Nearly a third of voters say they are now more likely to vote for Labour under Keir Starmer than under Jeremy Corbyn, new polling has found.
One in five voters (21 per cent) who backed the Conservatives at the last general election would be more inclined to vote for Starmer, as well as 45 per cent of those who backed the Liberal Democrats, according to exclusive new polling by Redfield & Wilton Strategies for the New Statesman.
The findings suggest the electorate is broadly receptive to the new Labour leader – but also indicate potential trouble ahead for his standing among several key demographics.
The Holborn and St Pancras MP already enjoys strong name recognition. Seventy-seven per cent of all voters have heard of Starmer, though nearly half (48 per cent) of 18 to 24 year olds have not, as well as 38 per cent of 25 to 34 year olds.
For a majority of voters (52 per cent), Starmer’s ascension to the leadership is not itself a vote mover. For a significant minority, however, his previous support for a second referendum is likely to influence their willingness to support Labour under his leadership.
More than half (52 per cent) of 2019 Conservative voters said his support for a fresh referendum meant they were less likely to vote for Labour at a general election, as did three in ten (29 per cent) of voters of all parties. Fifty-three per cent of Leave voters took the same view. Remainers, perhaps unsurprisingly, disagreed. Fifty-three per cent of those who voted to stay in the EU in 2016 said Starmer’s past stance on Brexit made them more likely to vote Labour, as did 58 per cent of those who backed the Liberal Democrats in 2019.
The findings do suggest that Starmer would be best served directing his energies towards policies beyond Brexit, however. While 44 per cent believe the transition period should be extended beyond December 2020, a clear majority of 60 per cent believe he should not advocate for an extension and instead focus on issues other than the EU.

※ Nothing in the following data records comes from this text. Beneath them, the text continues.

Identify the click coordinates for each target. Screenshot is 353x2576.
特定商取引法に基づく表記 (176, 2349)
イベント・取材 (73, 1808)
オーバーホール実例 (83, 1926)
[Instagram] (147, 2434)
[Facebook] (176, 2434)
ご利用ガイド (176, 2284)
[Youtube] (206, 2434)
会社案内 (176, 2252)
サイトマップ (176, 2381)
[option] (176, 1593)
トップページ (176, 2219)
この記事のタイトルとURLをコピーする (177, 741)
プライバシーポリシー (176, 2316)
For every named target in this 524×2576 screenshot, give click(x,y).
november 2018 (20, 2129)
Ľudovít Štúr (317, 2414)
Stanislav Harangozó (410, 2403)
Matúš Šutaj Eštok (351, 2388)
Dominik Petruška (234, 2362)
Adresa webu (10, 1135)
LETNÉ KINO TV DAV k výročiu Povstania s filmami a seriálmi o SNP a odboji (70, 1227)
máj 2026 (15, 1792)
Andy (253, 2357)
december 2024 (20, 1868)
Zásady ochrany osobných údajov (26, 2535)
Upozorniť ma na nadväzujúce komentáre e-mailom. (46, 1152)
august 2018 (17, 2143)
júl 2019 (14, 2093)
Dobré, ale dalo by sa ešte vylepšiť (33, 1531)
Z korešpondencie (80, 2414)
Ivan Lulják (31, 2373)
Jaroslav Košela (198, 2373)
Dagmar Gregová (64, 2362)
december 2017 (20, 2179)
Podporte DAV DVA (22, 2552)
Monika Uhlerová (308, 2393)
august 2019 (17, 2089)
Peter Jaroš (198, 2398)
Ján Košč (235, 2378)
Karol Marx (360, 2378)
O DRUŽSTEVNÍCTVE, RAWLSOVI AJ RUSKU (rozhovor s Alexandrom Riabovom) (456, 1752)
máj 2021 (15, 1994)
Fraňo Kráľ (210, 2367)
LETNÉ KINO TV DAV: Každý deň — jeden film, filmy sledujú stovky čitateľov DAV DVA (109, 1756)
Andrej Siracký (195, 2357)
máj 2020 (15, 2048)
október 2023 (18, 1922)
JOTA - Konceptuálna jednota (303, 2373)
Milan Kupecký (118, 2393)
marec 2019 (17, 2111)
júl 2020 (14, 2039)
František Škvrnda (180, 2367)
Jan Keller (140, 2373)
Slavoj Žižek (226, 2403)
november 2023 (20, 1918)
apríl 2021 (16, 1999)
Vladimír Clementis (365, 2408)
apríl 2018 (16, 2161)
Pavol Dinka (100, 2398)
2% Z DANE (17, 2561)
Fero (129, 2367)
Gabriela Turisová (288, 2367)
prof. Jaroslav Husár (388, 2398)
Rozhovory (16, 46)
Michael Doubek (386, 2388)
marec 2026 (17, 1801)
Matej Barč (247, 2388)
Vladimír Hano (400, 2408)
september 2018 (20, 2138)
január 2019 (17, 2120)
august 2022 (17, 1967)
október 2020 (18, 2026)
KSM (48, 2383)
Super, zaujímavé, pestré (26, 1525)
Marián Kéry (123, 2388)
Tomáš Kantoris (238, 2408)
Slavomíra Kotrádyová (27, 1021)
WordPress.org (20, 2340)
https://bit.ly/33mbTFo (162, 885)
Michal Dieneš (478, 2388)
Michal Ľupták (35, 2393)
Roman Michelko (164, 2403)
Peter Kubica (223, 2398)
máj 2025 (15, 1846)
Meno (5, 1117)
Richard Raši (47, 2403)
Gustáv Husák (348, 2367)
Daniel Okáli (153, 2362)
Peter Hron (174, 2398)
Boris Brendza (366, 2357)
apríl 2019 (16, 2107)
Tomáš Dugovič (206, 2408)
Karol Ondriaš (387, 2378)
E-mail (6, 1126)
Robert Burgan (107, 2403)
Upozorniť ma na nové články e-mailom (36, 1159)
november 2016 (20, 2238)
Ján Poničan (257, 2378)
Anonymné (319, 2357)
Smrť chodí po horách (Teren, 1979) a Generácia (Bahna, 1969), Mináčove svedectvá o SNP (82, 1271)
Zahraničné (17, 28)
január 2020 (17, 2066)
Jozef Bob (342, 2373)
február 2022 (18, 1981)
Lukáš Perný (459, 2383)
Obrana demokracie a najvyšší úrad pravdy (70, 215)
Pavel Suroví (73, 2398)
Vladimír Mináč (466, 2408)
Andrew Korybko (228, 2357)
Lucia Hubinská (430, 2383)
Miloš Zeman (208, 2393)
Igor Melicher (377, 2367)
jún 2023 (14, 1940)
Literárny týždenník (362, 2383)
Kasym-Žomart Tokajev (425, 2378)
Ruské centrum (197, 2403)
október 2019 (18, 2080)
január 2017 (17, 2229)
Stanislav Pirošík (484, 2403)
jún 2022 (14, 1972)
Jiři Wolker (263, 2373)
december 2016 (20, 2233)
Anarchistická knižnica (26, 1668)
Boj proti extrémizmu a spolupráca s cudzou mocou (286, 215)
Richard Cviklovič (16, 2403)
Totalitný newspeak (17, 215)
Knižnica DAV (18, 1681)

There is, however, a pronounced divide between Conservative voters and Leavers – 80 per cent and 77 per cent of whom respectively believe Starmer should not advocate for an extension or focus on Brexit – and Labour voters and Remainers, of whom only 46 per cent and 47 per cent respectively believe the same.
Ed Miliband’s appointment to the shadow cabinet, meanwhile, has divided opinion. While 52 per cent say they are no more or less likely to vote Labour because of its former leader’s return to the front bench, 36 per cent of 2019 Conservative voters say they are less likely to do so. Thirty per cent of 2019 Liberal Democrats said it made them more likely to vote Labour.
The controversy over Labour’s continued failure to elect a woman leader does not appear to have damaged Starmer’s standing among the electorate, meanwhile. Nearly two thirds (62 per cent) of voters said they neither agreed nor disagreed that Corbyn’s successor ought to have been a woman.
Redfield & Wilton Strategies, a member of the British Polling Council, surveyed a representative sample of 1,500 adults in Great Britain online on 8 April.